В данном же случае наблюдается аналогия со всем тем, что было сказано в ответ на предыдущие апории: что слияние всего во всякой вещи есть единое, предшествующее всему, воплощенное в каждой вещи, и оно, разумеется, не является подобием высшего единого, как и светом, но есть лишь результат происходящего от него, и вот оно-то — и вершина, и корень, появляющийся на свет тем способом, который по природе берет свое начало от того единого как единый и общий корень всего; с другой же стороны, подобное единое, пожалуй, не корень, а предшественник всего, или же не только корень, но еще и все — вместе с корнем. Итак, единое само есть все и предшествует всему, все же происходит от него одновременно, как корень и побеги[310]

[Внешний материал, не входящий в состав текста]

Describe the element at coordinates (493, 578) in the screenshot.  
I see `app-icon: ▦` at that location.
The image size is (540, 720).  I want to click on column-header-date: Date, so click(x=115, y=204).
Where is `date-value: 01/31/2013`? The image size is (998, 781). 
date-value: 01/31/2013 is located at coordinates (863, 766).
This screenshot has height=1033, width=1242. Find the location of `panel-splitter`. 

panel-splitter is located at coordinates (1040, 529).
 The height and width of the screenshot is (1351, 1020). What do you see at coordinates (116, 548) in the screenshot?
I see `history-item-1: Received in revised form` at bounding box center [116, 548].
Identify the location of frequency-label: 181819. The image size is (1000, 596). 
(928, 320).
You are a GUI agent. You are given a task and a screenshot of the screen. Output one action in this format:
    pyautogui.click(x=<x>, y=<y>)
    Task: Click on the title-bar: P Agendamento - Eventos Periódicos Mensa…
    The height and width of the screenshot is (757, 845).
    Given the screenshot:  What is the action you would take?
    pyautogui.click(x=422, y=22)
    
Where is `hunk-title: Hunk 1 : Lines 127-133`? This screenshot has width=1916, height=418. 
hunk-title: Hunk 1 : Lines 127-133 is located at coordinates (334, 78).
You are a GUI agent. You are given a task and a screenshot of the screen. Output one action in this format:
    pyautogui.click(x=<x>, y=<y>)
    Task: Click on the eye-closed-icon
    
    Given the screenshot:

. Так вот, почему корень, будь он один или будь их много, является как бы отголоском высшего единого, одновременно — как мы согласились, когда приняли то решение, что неопределенное единое есть все, предшествующее всему.— оказывающимся и корнем и побегами всего? Корень получает свое определение в соотношении с побегами, а вершина — в соотношении со всем остальным. Следовательно, исходящее свыше сияние не могло бы быть, конечно, тем предшествующим всему единым, которое принадлежит к тому же виду, что и каждое единое, содержащееся во множественном; последнее единое в силу своей всеобщей распространенности, безусловно, будет в каком-то смысле множественным, а в каком-то — получит свое определение на основании того единого, которое испускает сияние.Тем не менее не стоит делать вывод, что, поскольку другое не причастно единому данным способом, оно не может быть ему причастно никаким способом вообще: мы будем считать, что высшее единое присутствует во всем,— ибо необходимо оставить без внимания побочные апории, оспаривающие способ сопричастности, свойственный другому, которые попросту неверны. В самом деле, пусть относительно выхода единого за свои пределы будет выдвинуто то же самое предположение, что и в связи с его своеобразной ипостасью: он не связан ни с единством, ни с раздельностью и не является порождением ни предметов одного с ним вида, ни иного, но предшествует тому и другому; то же самое относится и к причастности ему: она возникает не как его присутствие и не как исходящее от него сияние, но как нечто, предшествующее тому и другому. Итак, не стоит говорить, ни что дар его является общим, ни что он есть особенное, ибо он потусторонний этой двоице. Конечно же, этот самый дар — вовсе и не дар, как и не что-либо отличное от него, поскольку и такие вещи некоторым образом противостоят друг другу, дар же этот потусторонен всякой антитезе, принимающей форму противоречия и, стало быть, в еще большей мере потусторонен любой другой. Таким образом, он не является ни тленным, ни нетленным: его следует называть предшествующим тому и другому, если уж на самом деле необходимо существовать его собственному наименованию. Так вот, каким образом будет наличествовать то, к чему не имеет отношения ни особенность, ни общность? Сами мы, разумеется, никоим образом не сможем уподобиться таковому, чему на самом деле в отличие от чего-то, следующего за ним, своеобразие не присуще; ведь даже едиными мы пребываем благодаря не ему, а единому, следующему за ним[311]
; что же касается высшего единого, то для того чтобы я мог так сказать о нем, оно помимо единого должно быть всем, а на самом деле — предшествовать как единому, так и всему.41. Так к чему стремится, согласно Платону, свет очей души?[312]
Пожалуй, к тому, чтобы соединиться со светом, исходящим от высшего единого, а не с ним самим. И что же? Разве свет сам по себе не соприкасается с тем, что исходит от него? Скорее всего, он соприкасается с ним лишь в силу некоего подобия аналогии, но никак не в согласии с истиной. В самом деле, высшее единое не допускает своего соприкосновения с иным, как, конечно же, такого соприкосновения не допускает и точка[313]. Но почему же за ним непосредственно следует свет? Потому ли, что свет появился первым из всего, или потому, что он не вполне покинул эту недоступную для входа святыню?[314] Впрочем, о сказанном Платоном мы подробнее поговорим ниже.